The NC State students are back. I, for one, am delighted. Sure, there are longer lines at the grocery and a lot more beer being sold. Sure, there is more traffic. Sure, you have to be more careful about pedestrians. But the good news for me is that the Wolfline bus system is back running at full capacity.
As many of you know, the Council of Churches moved our offices earlier in the year, from the Methodist Building on Glenwood Ave. to West Raleigh Presbyterian Church, just off Hillsborough St. across from the NCSU campus. We are delighted with our new space and with being officed in a church house. The flow of church life, church year, and church people around us is all very affirming and healthy.
The serendipity of it all was that I discovered I could ride the NCSU bus system to work. There’s a bus stop about 15-minutes (walking) from my house. A ten- or twelve-minute ride puts me out a block from West Raleigh Pres. At the end of the day, I have
- walked for at least thirty minutes, something my doctor has been telling me to do for years, but which I never seem to make myself do when I’m just circling the blocks in our neighborhood.
- often read something while on the bus or proofread a document.
- left my car parked at home and not used any gasoline or produced any extra carbon dioxide.
- supported public transportation, though I suspect the Wolfline will survive with or without my patronage.
- almost never waited for more than five or six minutes for my bus.
Did I mention that the ride is free, not only to students, faculty, and staff, but also to people like me, who don’t even always cheer for Wolfpack? What a great gift from the University to the community! Though I don’t see many other “townies” on the bus.
You also get a fascinating view of life on campus. I have discovered that most students travel with ear buds and a music source (so we know they are already losing their hearing) and/or with a Blackberry or Droid or Whatever. Some also come with their own transportation for when they get off the bus. Skateboards are not uncommon. One day a passenger got off with his unicycle, plopped it down, mounted it, and unicycled off to class. I just don’t see that very often in the churches I visit.
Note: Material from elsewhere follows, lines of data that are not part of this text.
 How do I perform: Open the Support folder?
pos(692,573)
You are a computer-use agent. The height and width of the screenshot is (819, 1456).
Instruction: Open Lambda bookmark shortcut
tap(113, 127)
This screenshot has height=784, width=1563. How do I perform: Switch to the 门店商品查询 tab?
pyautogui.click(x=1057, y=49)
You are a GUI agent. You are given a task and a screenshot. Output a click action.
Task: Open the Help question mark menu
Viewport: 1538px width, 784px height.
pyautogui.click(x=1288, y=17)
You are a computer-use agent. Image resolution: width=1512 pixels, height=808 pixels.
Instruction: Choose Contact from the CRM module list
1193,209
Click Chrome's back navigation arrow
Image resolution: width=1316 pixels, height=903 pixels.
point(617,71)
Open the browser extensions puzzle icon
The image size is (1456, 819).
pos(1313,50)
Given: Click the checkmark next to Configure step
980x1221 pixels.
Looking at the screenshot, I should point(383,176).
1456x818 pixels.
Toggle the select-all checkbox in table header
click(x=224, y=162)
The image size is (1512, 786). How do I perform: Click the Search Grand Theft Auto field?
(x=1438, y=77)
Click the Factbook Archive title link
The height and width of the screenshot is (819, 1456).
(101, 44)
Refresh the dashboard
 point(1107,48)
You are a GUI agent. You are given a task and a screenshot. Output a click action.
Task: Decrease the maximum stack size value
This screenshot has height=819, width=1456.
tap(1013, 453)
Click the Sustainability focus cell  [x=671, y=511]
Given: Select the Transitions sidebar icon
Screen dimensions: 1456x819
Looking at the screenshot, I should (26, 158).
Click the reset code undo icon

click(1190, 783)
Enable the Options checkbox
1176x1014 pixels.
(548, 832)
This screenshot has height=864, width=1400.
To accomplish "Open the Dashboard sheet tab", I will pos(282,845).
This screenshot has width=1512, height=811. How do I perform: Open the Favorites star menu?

What I’ve also discovered is that riding this bus system has made me more aware of public transportation in general. I notice the CAT (city) buses and the TTA (regional) buses, and I no longer mutter when I’m in my car and stuck behind a Wolfline bus. I’ve even noticed other ways I can ride the bus. For example, I regularly attend meetings of the NC Justice Center Board in downtown Raleigh. Parking is always difficult and usually expensive. But I’ve found a CAT bus stop just a couple of blocks from the church. I can get downtown in 10 minutes or so, and the roundtrip ride costs me two dollars, as opposed to eight or more in the city’s parking decks or $20 for not returning to a parking meter in time. The CAT schedule is not quite as user-friendly as the Wolfline’s, but if I pay attention, it works.
My wife has commented that there might be nothing more obnoxious than a recent convert. She was not talking about a religious convert but about my newfound love for public transportation. I guess she’s right.
So, if you live in one of North Carolina’s cities, do you use public transportation? Could you? And do you lobby your local leaders and the state’s for more funding for buses, light rail, and high-speed trains?
If so, good for you. If not, why not?